_SUPPLIED MATERIAL_:

# # #

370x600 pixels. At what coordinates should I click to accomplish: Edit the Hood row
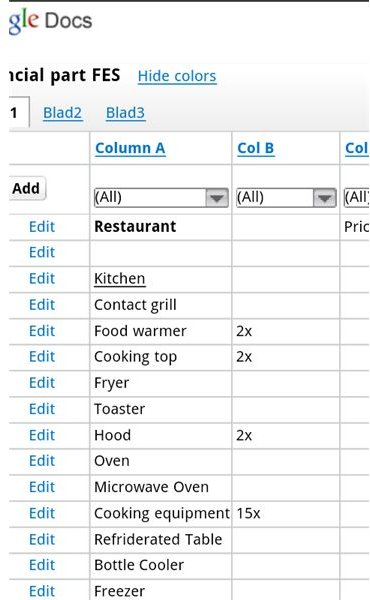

# # #

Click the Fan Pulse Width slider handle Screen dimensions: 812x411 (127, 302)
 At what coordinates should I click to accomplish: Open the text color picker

# # #

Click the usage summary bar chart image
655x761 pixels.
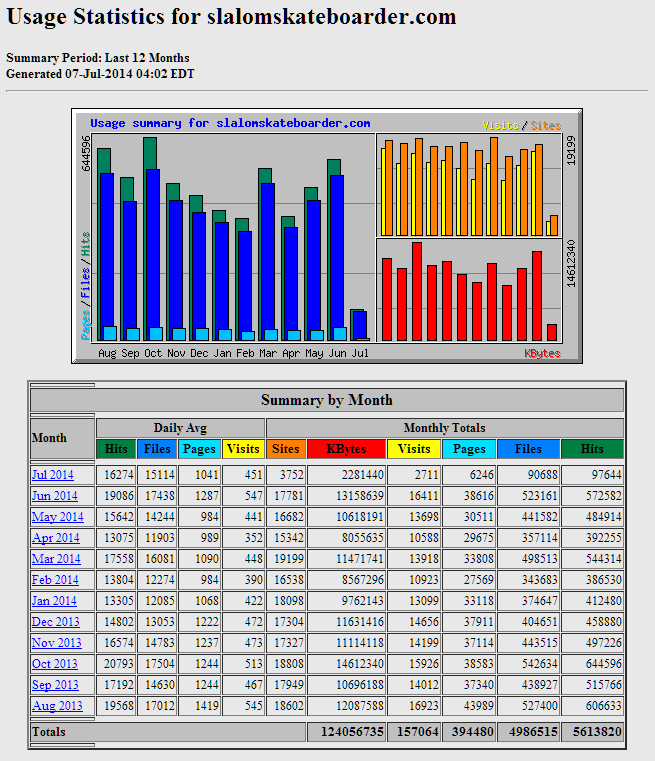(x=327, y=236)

# # #

_EXERCISE OBJECTIVE_:
Search the data above for the string "what" and report each line that holds it.

_YOUR RESPONSE_:
370x600 pixels. At what coordinates should I click to accomplish: Edit the Hood row
 At what coordinates should I click to accomplish: Open the text color picker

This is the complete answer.